Excerpt:
Skip to main content

Kubernetes Deployment

This page documents the production Kubernetes deployment architecture for Platform-Kernel. As of April 2026, the project does not ship first-party Helm charts — operators must adapt the Docker Compose stack to their cluster using the patterns described here. Each Go service image is built from the project's multi-stage Dockerfile and pushed to GHCR (see CI pipeline).

Recommended toolchain:

  • Kubernetes 1.36 (April 2026 GA)
  • Helm 4.1.4
  • Istio 1.29.2 (service mesh, mTLS enforcement)
  • cert-manager 1.17+ (TLS certificate lifecycle)

Architecture Overview


Namespace Layout

kubectl create namespace platform-infra # Stateful: PG, CH, Kafka, Vault
kubectl create namespace platform-services # Go services
kubectl create namespace platform-ingress # Envoy (Ingress)

Dataset extract:
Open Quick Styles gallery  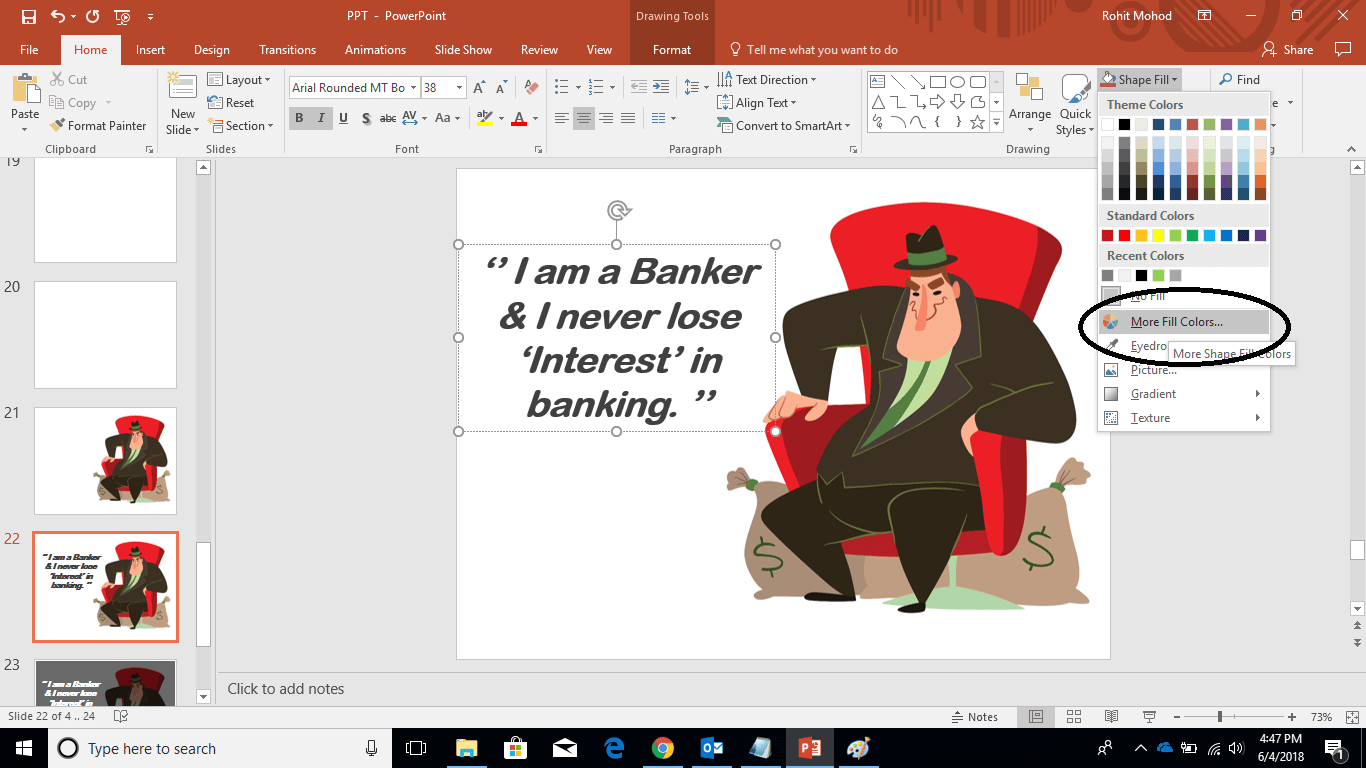[1075, 103]
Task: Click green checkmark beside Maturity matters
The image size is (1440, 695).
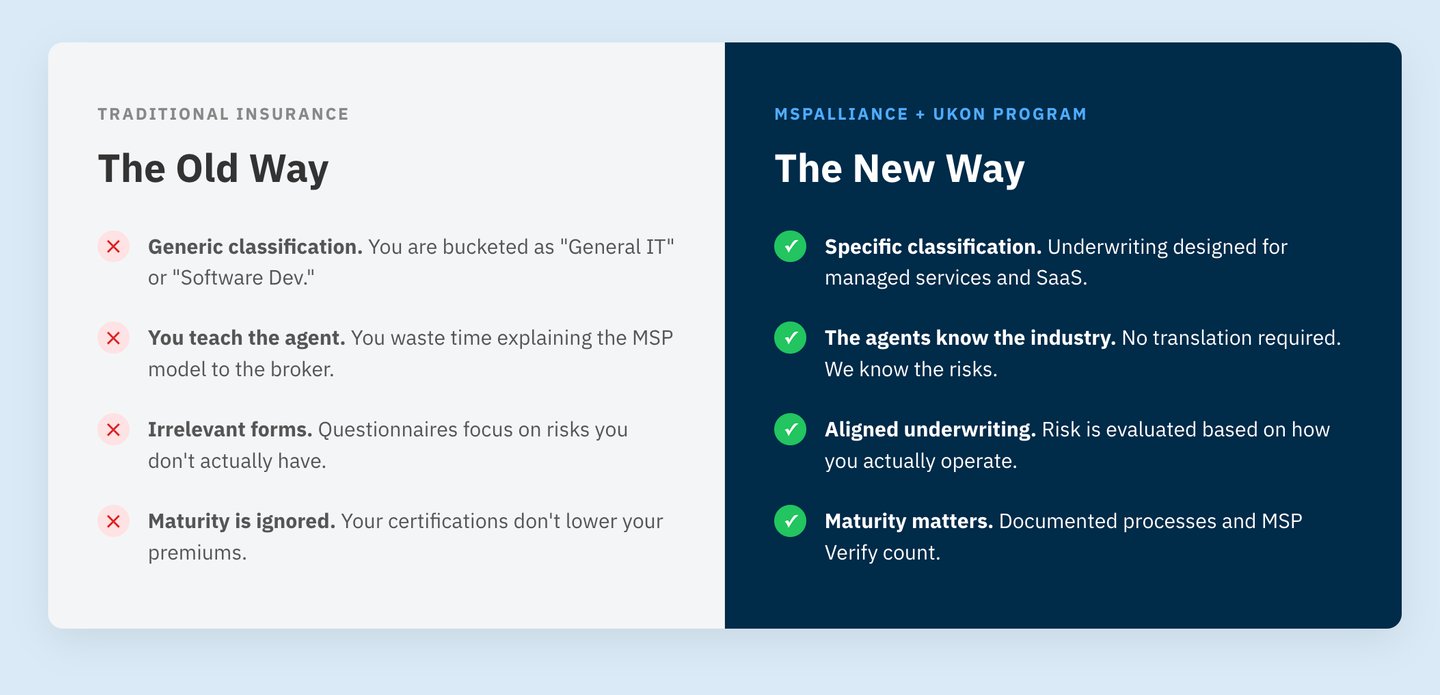Action: click(x=790, y=521)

Job 1:
Which Istio version does the Kubernetes deployment page recommend?
Job 2:
Rewrite the paragraph of the Kubernetes deployment page that begins "This page documents the production" as a short bulleted list, keeping its main facts.
Job 3:
Proceed with the Kubernetes deployment page, picking up after its last namespace command.
The data is unrelated to the Kubernetes deployment page.

Written reply 1:
Istio 1.29.2.

Written reply 2:
- Describes the production Kubernetes deployment architecture for Platform-Kernel.
- As of April 2026, there are no first-party Helm charts.
- Operators must adapt the Docker Compose stack to their cluster using the patterns on the page.
- Each Go service image is built from the project's multi-stage Dockerfile and pushed to GHCR.

Written reply 3:
kubectl create namespace istio-system # Istio control plane

Docker Images

Each Go service is built using a two-stage Dockerfile:

  1. Builder stage: golang:1.26.1-alpine — compiles a static binary with CGO_ENABLED=0 for cross-platform compatibility
  2. Runtime stage: alpine:3.21 — minimal image, non-root user appuser (UID 10001), only ca-certificates, wget, tzdata
# Shared build pattern (all 12 Go services):
FROM golang:${GO_VERSION}-alpine AS builder
ARG TARGETOS TARGETARCH
RUN CGO_ENABLED=0 GOOS=$TARGETOS GOARCH=$TARGETARCH \
go build -ldflags="-s -w" -o /service ./cmd/<service>

FROM alpine:${ALPINE_VERSION}
RUN adduser -D -u 10001 appuser
COPY --from=builder /service /service
USER appuser
EXPOSE 8080 50050
ENTRYPOINT ["/service"]

Images are published to GHCR:

ghcr.io/<org>/platform-kernel/<service>:<git-sha>

The CI pipeline (ci.yml) builds and pushes on every merge to main.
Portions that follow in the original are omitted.